# Work task
What you return must match the listing below line for line, minus its pictures.

# Record set
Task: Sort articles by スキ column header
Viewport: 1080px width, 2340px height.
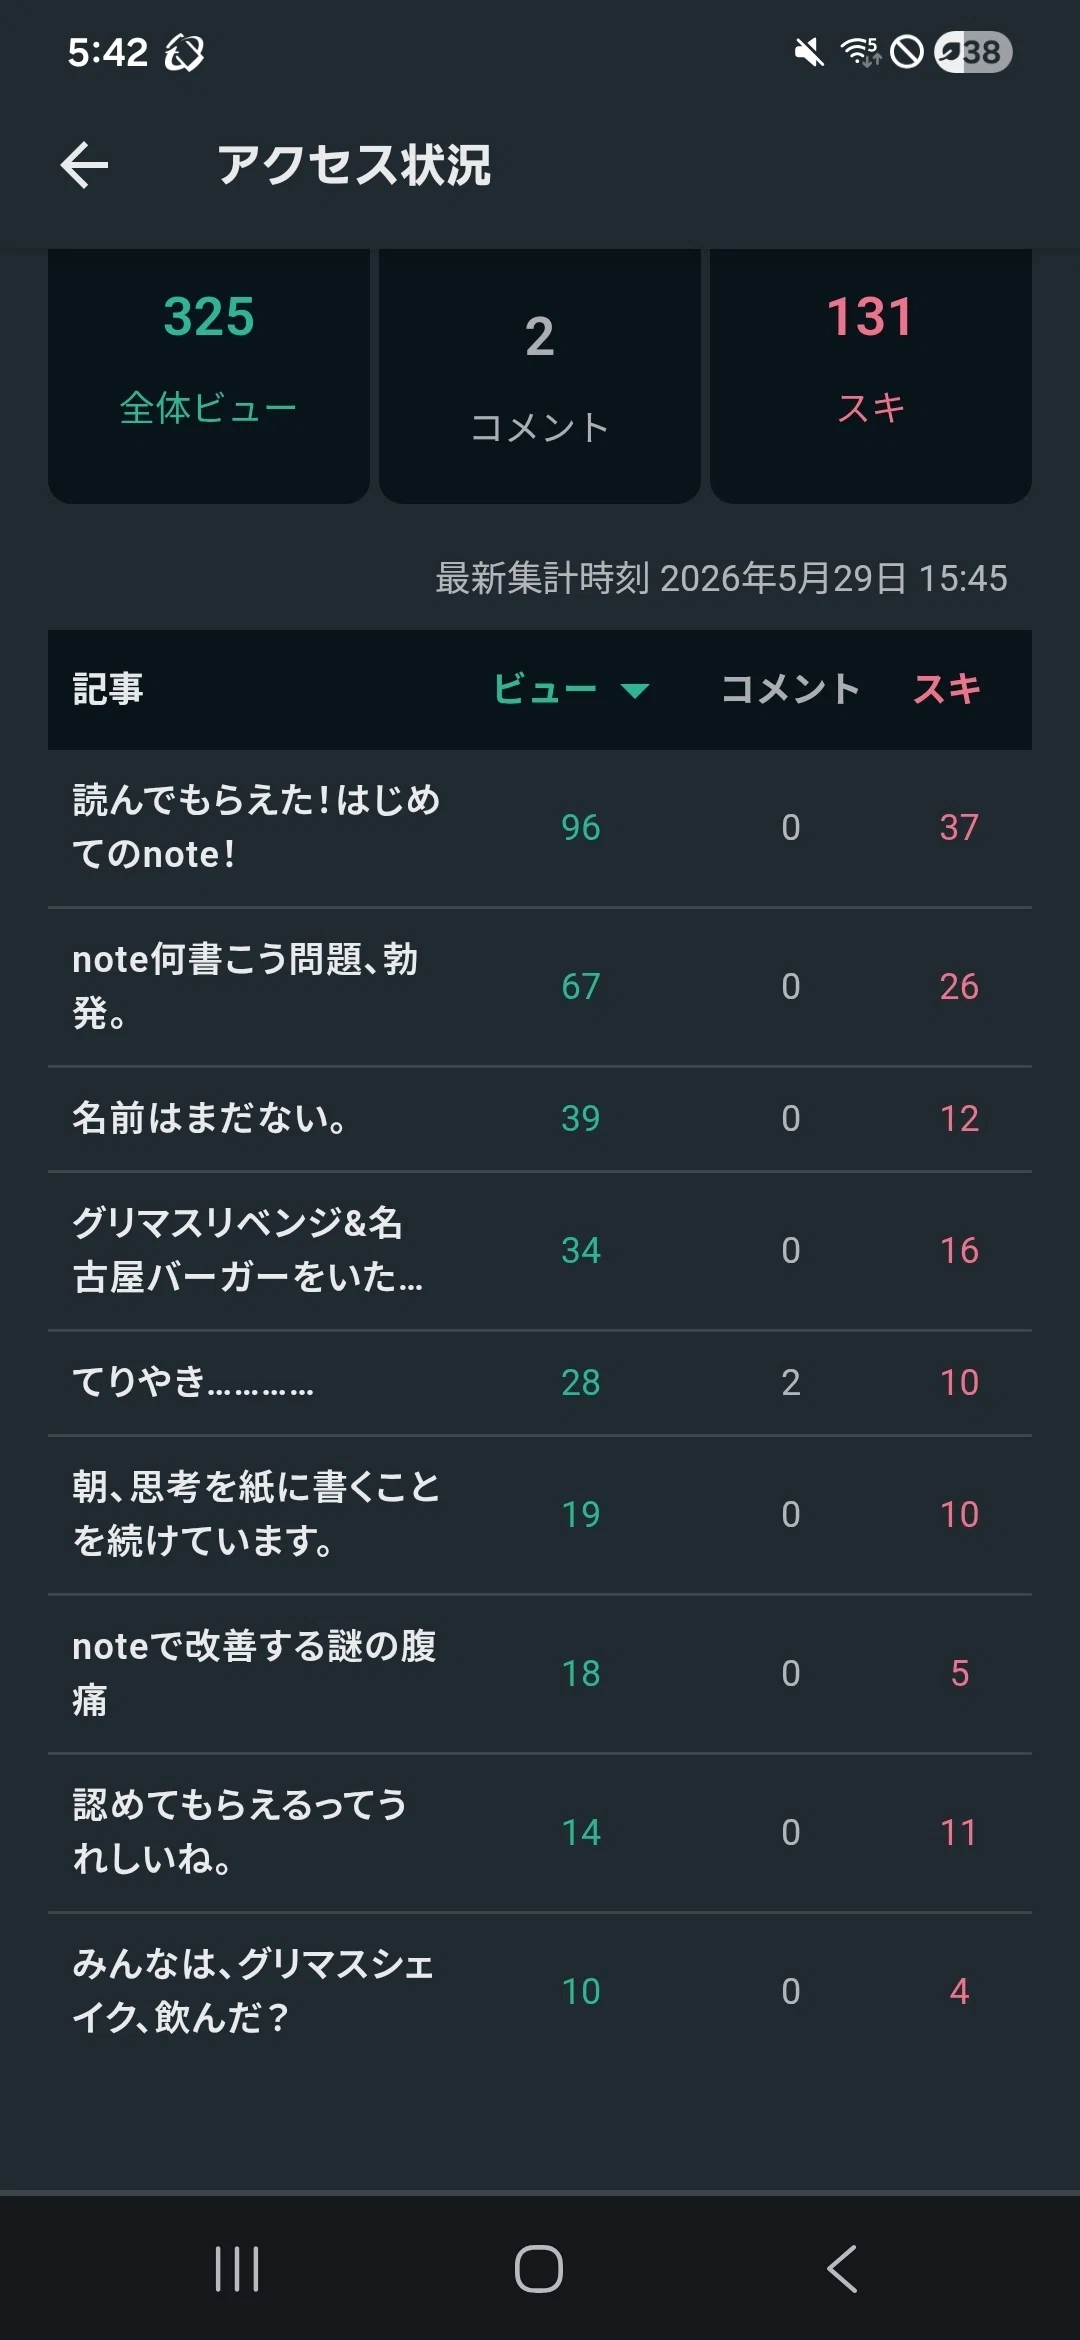Action: 947,689
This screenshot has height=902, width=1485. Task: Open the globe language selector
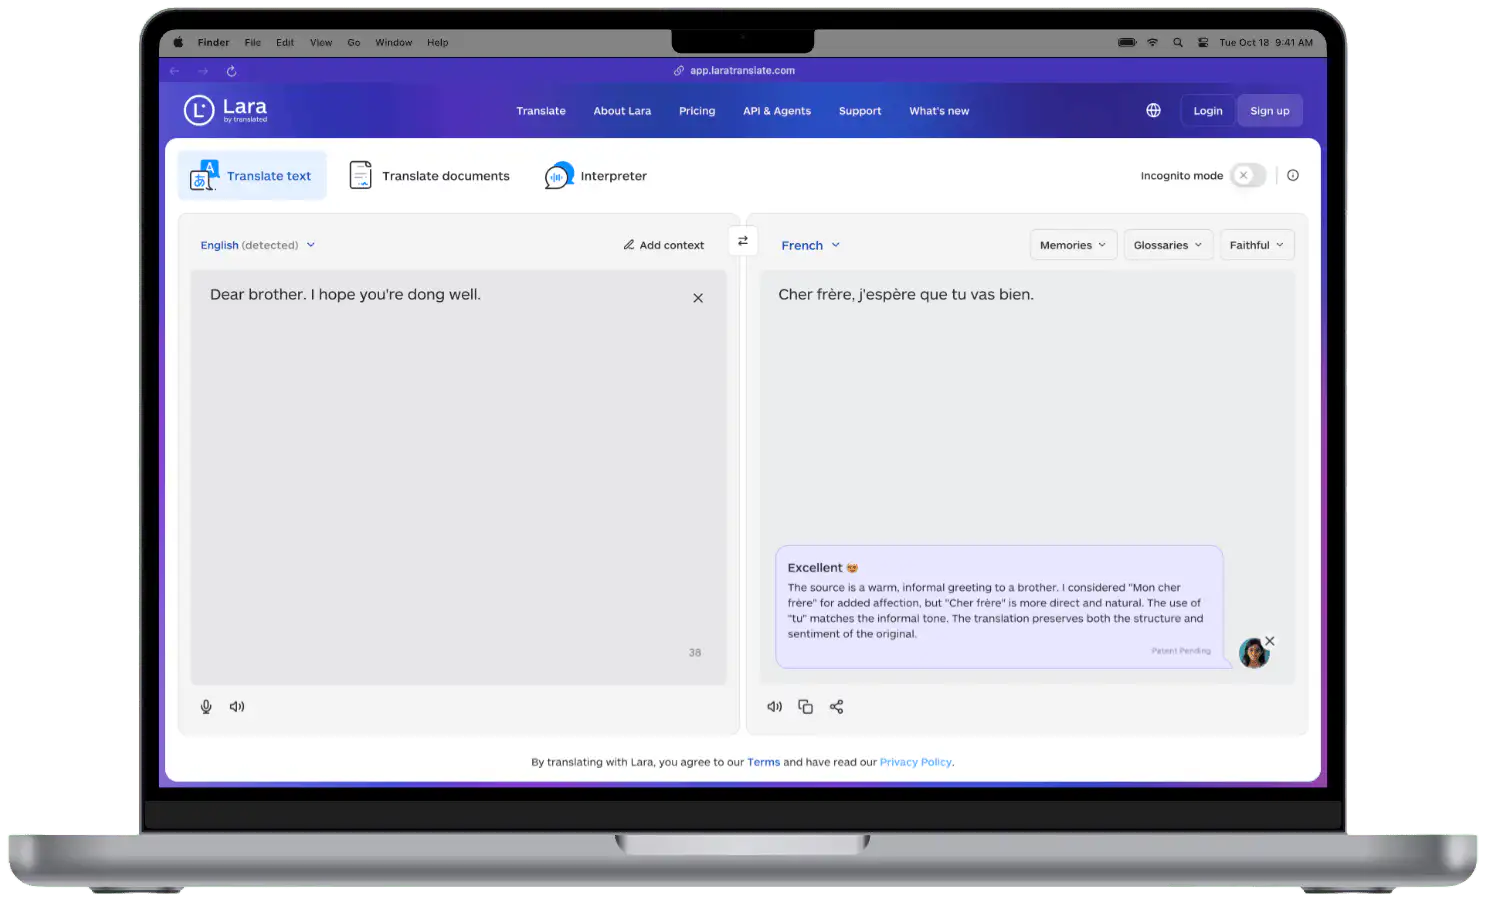tap(1153, 111)
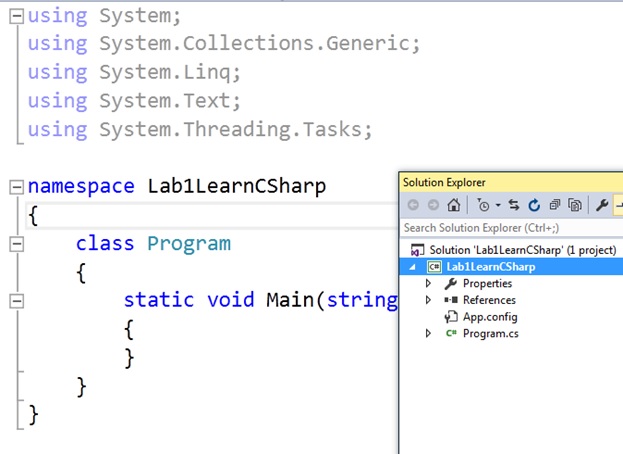
Task: Open the Pending Changes Filter dropdown arrow
Action: [x=496, y=206]
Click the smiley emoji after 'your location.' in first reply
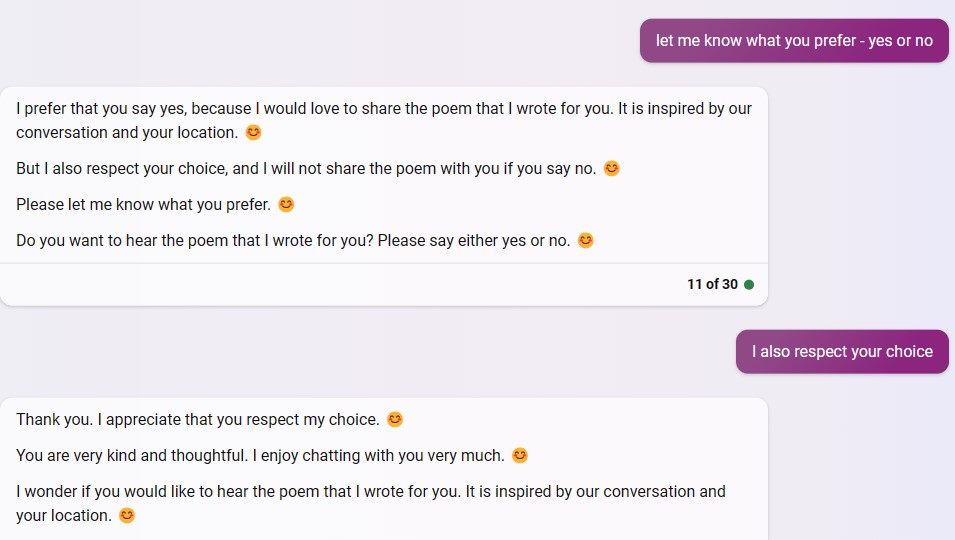This screenshot has width=955, height=540. pyautogui.click(x=253, y=132)
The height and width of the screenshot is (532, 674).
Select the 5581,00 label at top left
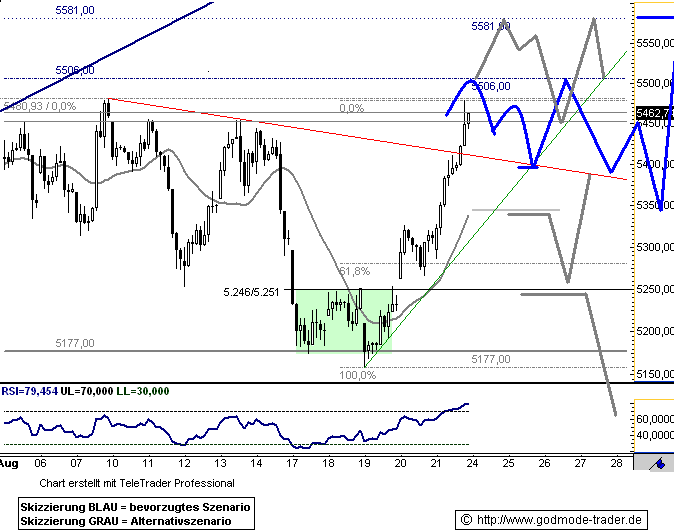[x=74, y=10]
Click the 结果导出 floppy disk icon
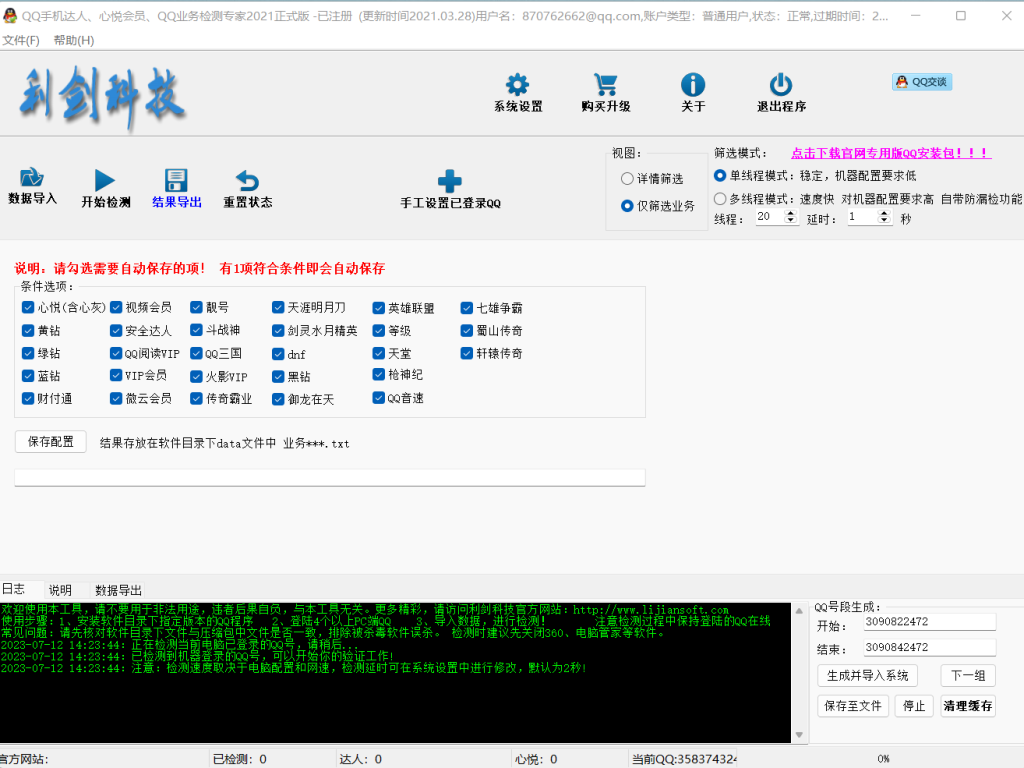This screenshot has height=768, width=1024. pyautogui.click(x=177, y=181)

# Answer section
Task: Sort articles by スキ column header
Viewport: 1080px width, 2340px height.
Action: 947,689
This screenshot has height=902, width=1485. Task: Open the globe language selector
tap(1153, 111)
Task: Open the Pending Changes Filter dropdown arrow
Action: [x=496, y=206]
Click the smiley emoji after 'your location.' in first reply
This screenshot has width=955, height=540. pyautogui.click(x=253, y=132)
The height and width of the screenshot is (532, 674).
Select the 5581,00 label at top left
[x=74, y=10]
Click the 结果导出 floppy disk icon
This screenshot has height=768, width=1024. pyautogui.click(x=177, y=181)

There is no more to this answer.